En el lugar de la brecha, sus agentes retrocedían. Seis golems de asfalto atacaban sin piedad a cualquier invasor cercano. El cañón había sido destruido. Uno de sus hombres lo sostenía, cubierto de brea caliente. Los hombres de la Hermandad habían recuperado el jardín y disparaban a la desorganizada vanguardia. No pudieron ir más allá de los diez metros. El Gran Maestre seguía perplejo ante aquella inesperada derrota. El rostro cambiante de Jaziel quedó fijo en el Gran Maestre. Sabía que todo terminaba en aquel instante.

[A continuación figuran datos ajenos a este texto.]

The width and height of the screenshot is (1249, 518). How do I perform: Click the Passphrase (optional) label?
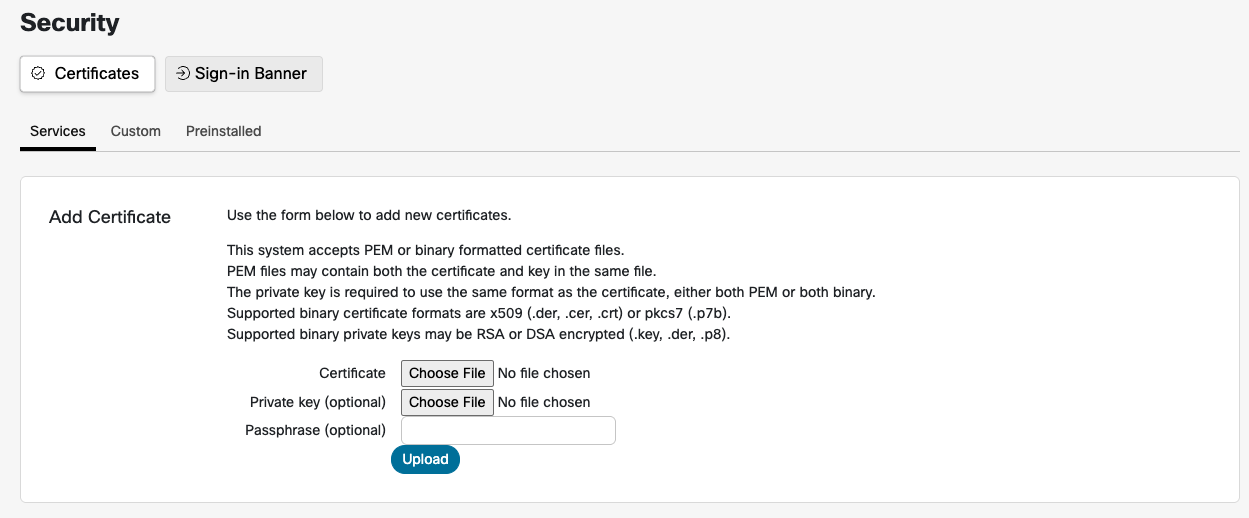point(315,430)
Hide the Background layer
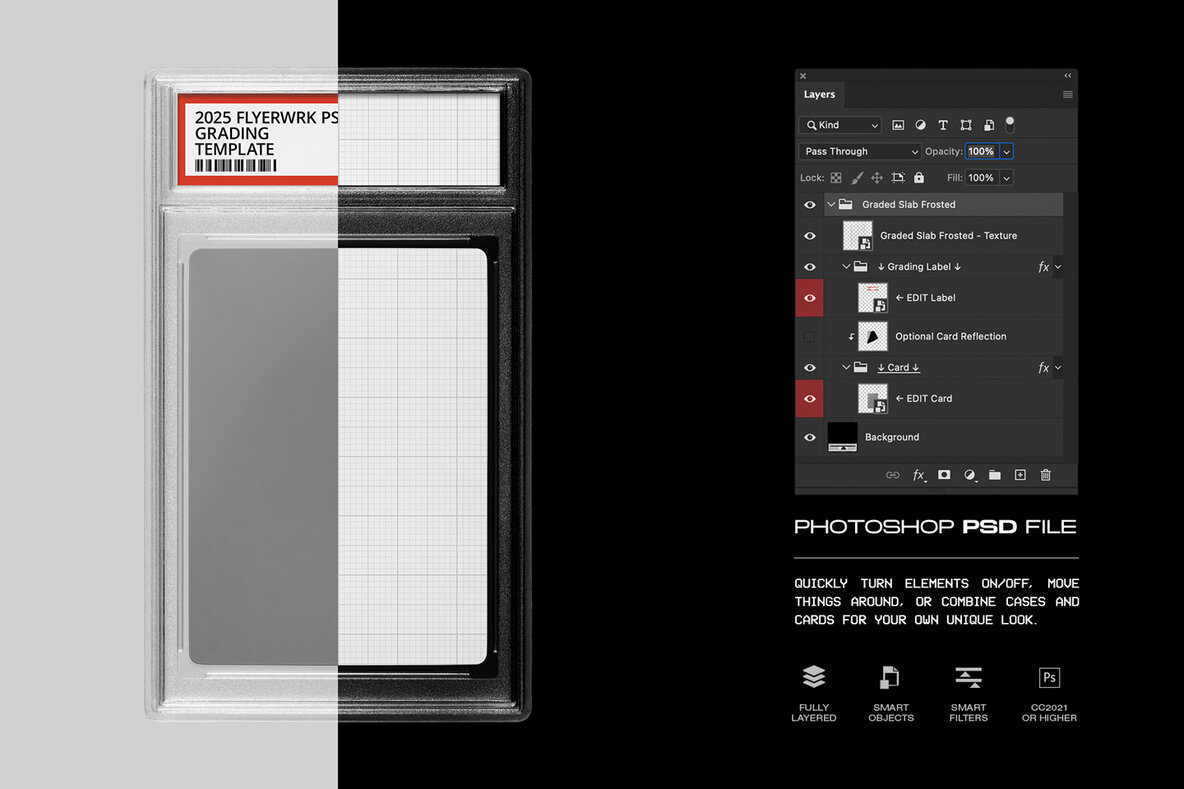Screen dimensions: 1184x789 click(x=809, y=437)
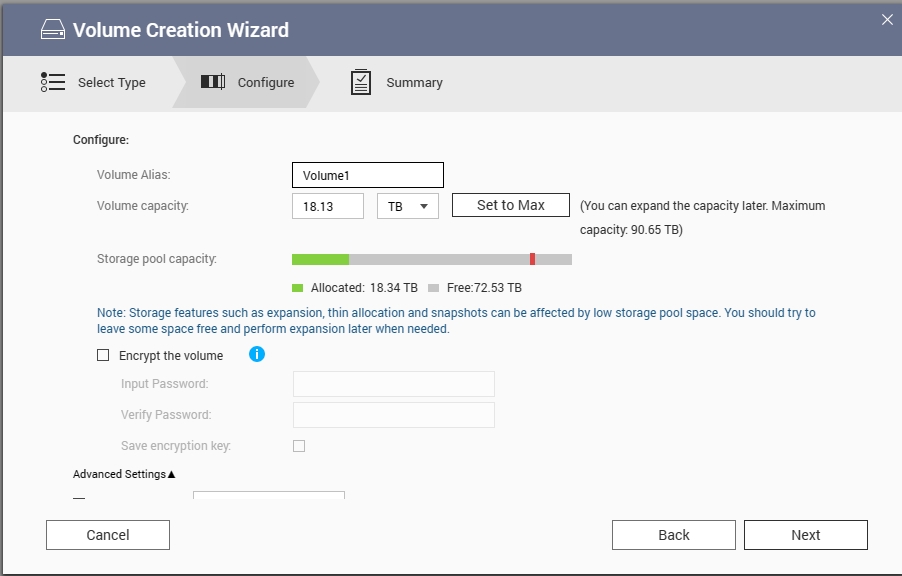Click the Set to Max button

point(510,204)
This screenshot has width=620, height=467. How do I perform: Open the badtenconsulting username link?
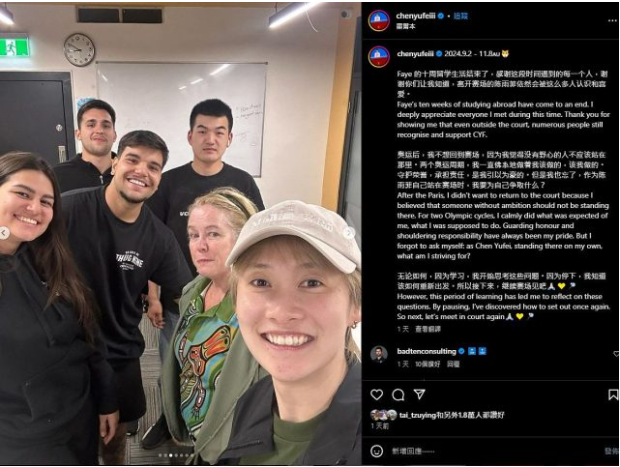tap(426, 351)
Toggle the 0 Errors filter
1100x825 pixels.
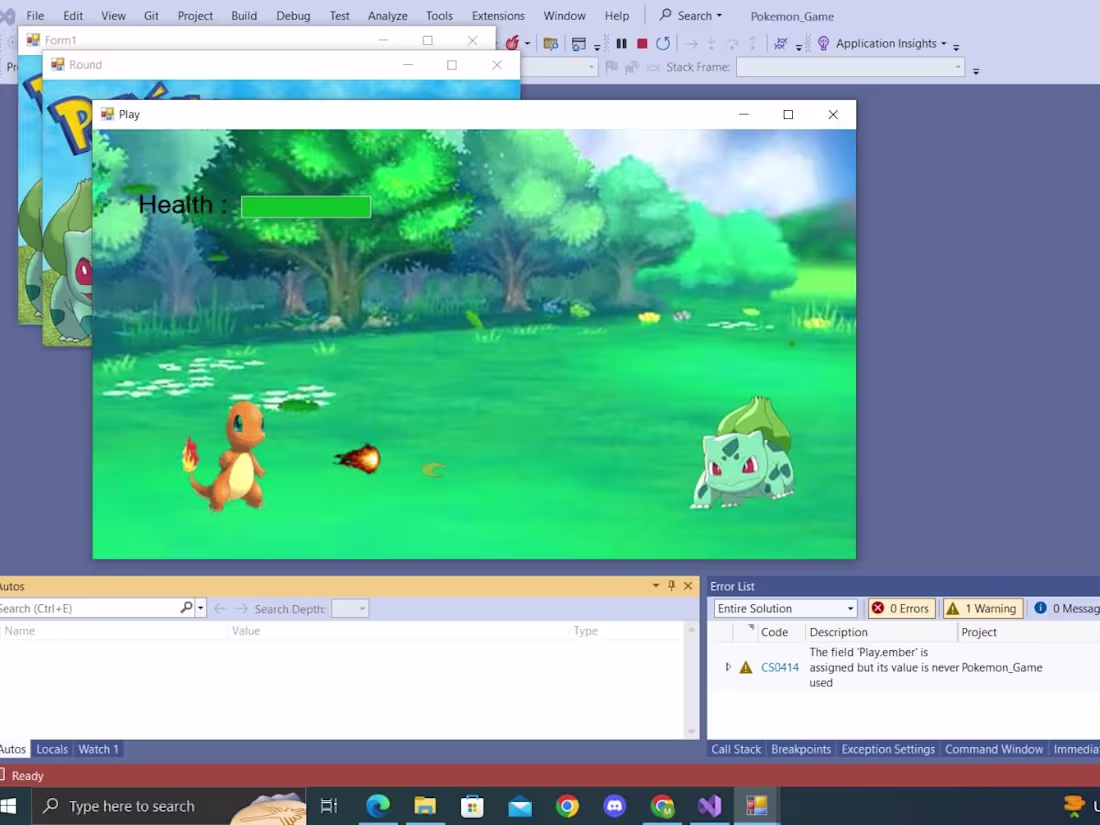(x=901, y=608)
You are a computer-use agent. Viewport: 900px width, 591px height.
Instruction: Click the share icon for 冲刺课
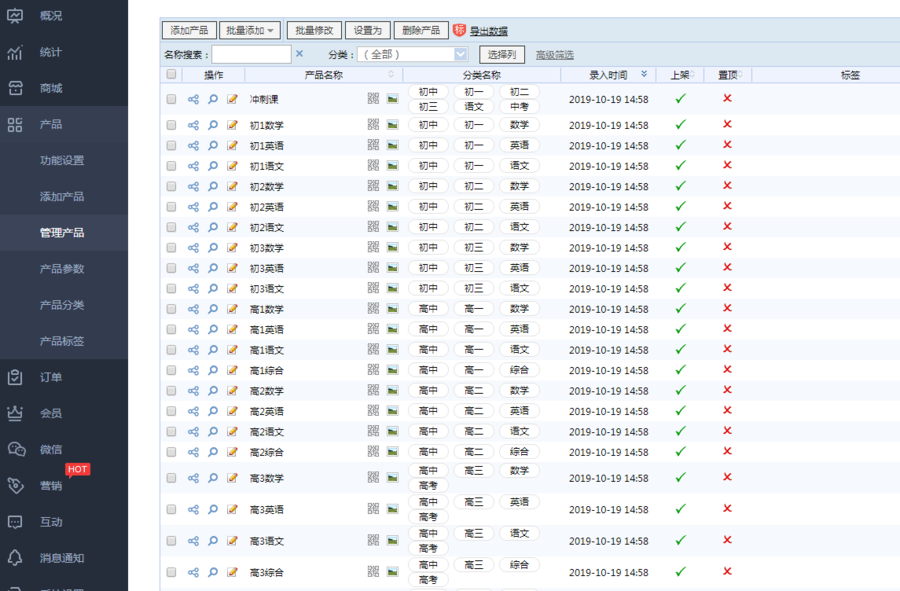(193, 99)
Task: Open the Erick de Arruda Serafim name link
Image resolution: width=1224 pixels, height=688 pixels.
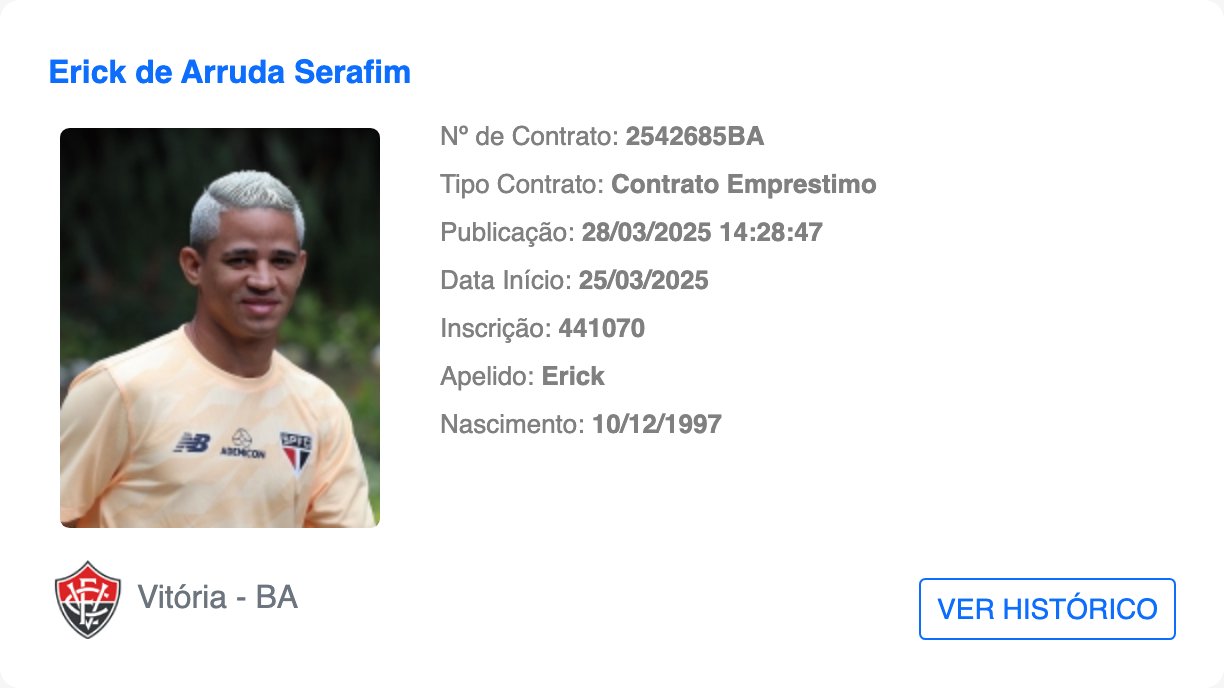Action: click(x=230, y=73)
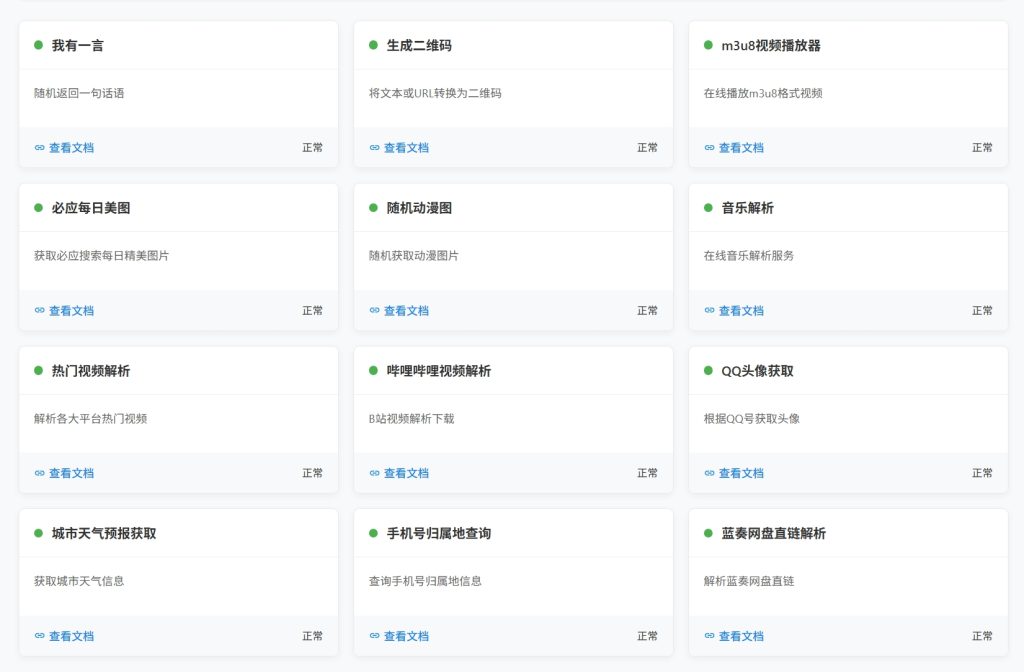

Ágreda había visto caer al guardián de las Esferas. En aquel momento supo que el asalto había fracasado. Usó su terminal para comunicar con el edificio Panteón. Ordenó la retirada de todas las fuerzas de los Heraldos. Corrió hacia el Gran Maestre, disparando sobre las copias del Primer Hermano. Consiguió abatir a una, la segunda fue herida por la espalda. Jaziel estaba a punto de atravesar a Oscar Dero con su muñón supurante. Ágreda se lanzó hacia su superior, evitando el golpe en el último instante. Pulsó el dispositivo de retirada mientras sostenía al Gran Maestre por debajo de los hombros. Él seguía sosteniendo con perplejidad la oxidada guadaña con cadena. El escenario alrededor de ellos se desmaterializó. Aparecieron dentro de un círculo de transportación en el salón del Gran Maestre. Inés se dirigió inmediata a atender a Oscar. Ágreda lo arrastró fuera del círculo hasta el diván de la sala.
–¿Qué ha salido mal?
–Todo –respondió la Suma Guardiana –. Eloísa ha muerto. El señor de las Esferas no puede ayudarnos. Prepara nuestra huída, habrá represalias.